História Hope || Harry Styles - Capítulo 9


Escrita por: ~

Postado
Categorias One Direction
Personagens Harry Styles
Tags Dark, Espíritos, Fanfic, Harry, Harrystyles, Loucura, Morte, Sobrenatural, Suspense, Terror, Tortura, Violencia
Exibições 37
Palavras 2.311
Terminada Não
NÃO RECOMENDADO PARA MENORES DE 18 ANOS
Gêneros: Drama (Tragédia), Ficção, Romance e Novela, Sobrenatural, Suspense, Terror e Horror, Violência
Avisos: Drogas, Estupro, Heterossexualidade, Insinuação de sexo, Linguagem Imprópria, Nudez, Sexo, Tortura, Violência
Aviso legal
Os personagens encontrados nesta história são apenas alusões a pessoas reais e nenhuma das situações e personalidades aqui encontradas refletem a realidade, tratando-se esta obra, de uma ficção. Os eventuais personagens originais desta história são de minha propriedade intelectual. História sem fins lucrativos, feita apenas de fã para fã sem o objetivo de denegrir ou violar as imagens dos artistas.

Notas da Autora


Finalmente saiuuuuuu 😂😂😂 desculpem mesmo por isto, eu tive que apagar o Spirit e o Wattpad por conta do celular. Estou fazendo tudo o que eu posso!

Espero que gostem ♡

Capítulo 9 - † VII †


Fanfic / Fanfiction Hope || Harry Styles - Capítulo 9 - † VII †

Havia escurecido e eu não sabia que tinha demorado tanto tempo conversando com Henry sobre a minha mãe. Claro, eu não contei tudo, não quero que ele fique com mais pena de mim.

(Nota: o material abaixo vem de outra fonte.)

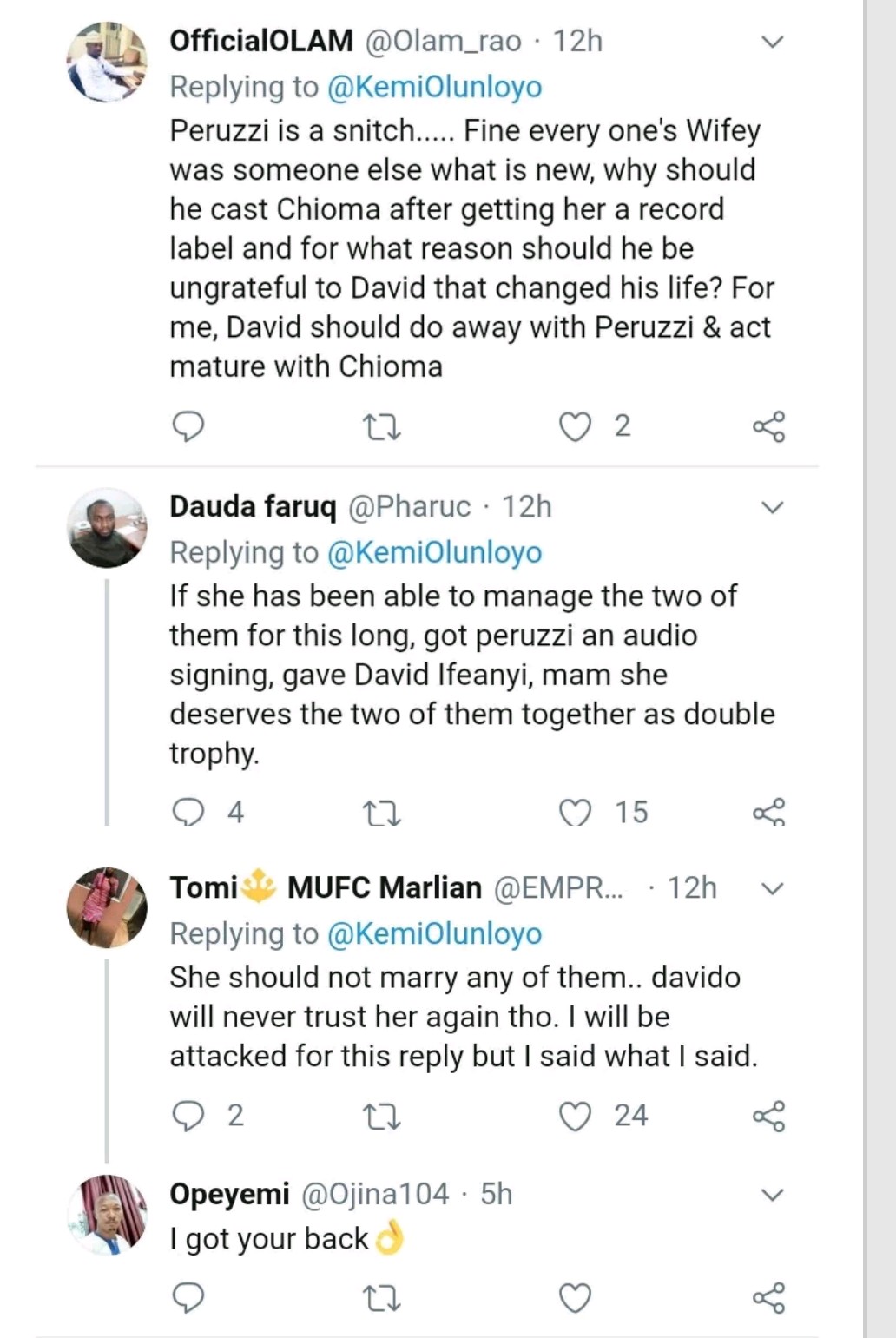Reply to OfficialOLAM's tweet
The width and height of the screenshot is (896, 1338).
[x=188, y=426]
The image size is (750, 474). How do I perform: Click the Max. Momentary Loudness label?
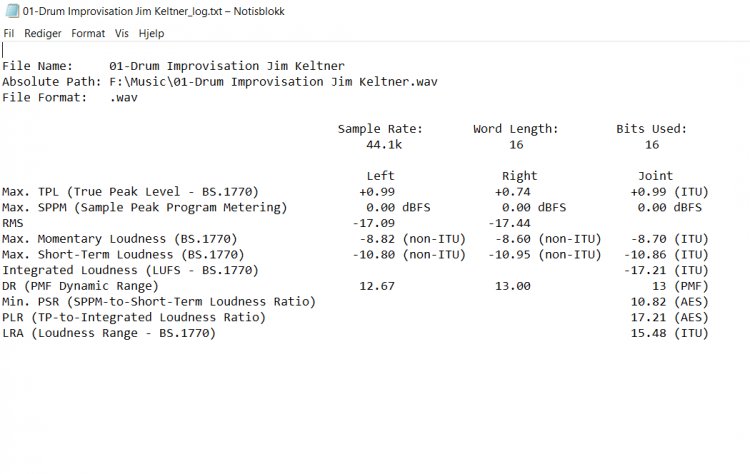coord(120,239)
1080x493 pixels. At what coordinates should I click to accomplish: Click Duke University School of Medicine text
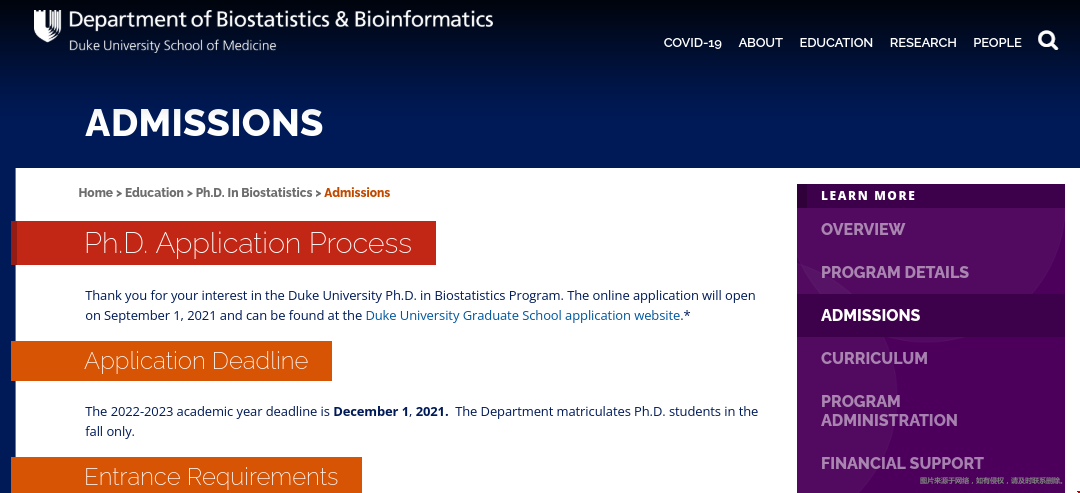click(x=172, y=46)
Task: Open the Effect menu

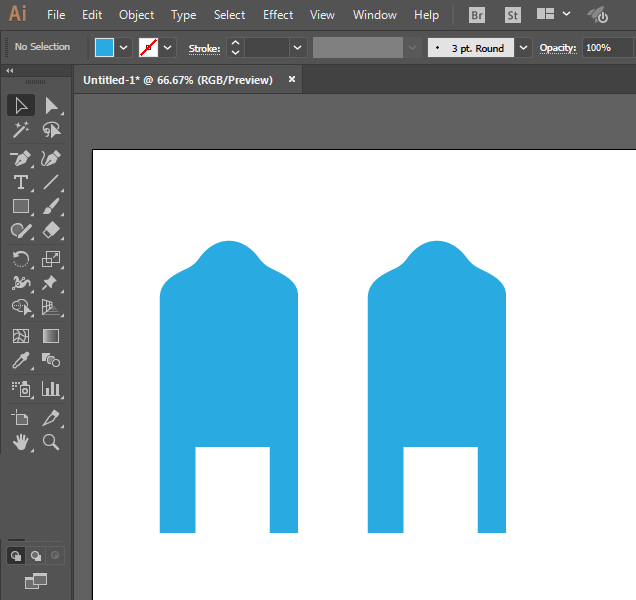Action: 278,15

Estávamos andando por um caminho próximo do cemitério, não havia luzes por ali e a única coisa que podia se ver eram as lápides ficando mais longe ainda, atrás de nós dois.

    — Você vai conseguir lidar com isso, Melissa, eu sei que vai — ouço Henry me confortar depois que terminei o meu pequeno discurso de dor sobre a morte da minha mãe.

Olho para ele e o mesmo parece estar perdido em pensamentos. Ele anda ao meu lado, me conduzindo para mais longe do cemitério.

     — Como era sua mãe? — pergunto sem querer. Eu não lembro de a ter visto alguma vez. Não sei como ela era antes, só sei que Henry a amava muito e geralmente conversávamos sobre ela, quando tínhamos algum tempo fora do trabalho.

O fito novamente e me arrependo plenamente de ter feito aquela pergunta, toquei na sua ferida aberta...

Henry diminui os passos e finalmente para, ficamos ali naquele lugar escuro e sentindo uma saudade imensa de nossas mães.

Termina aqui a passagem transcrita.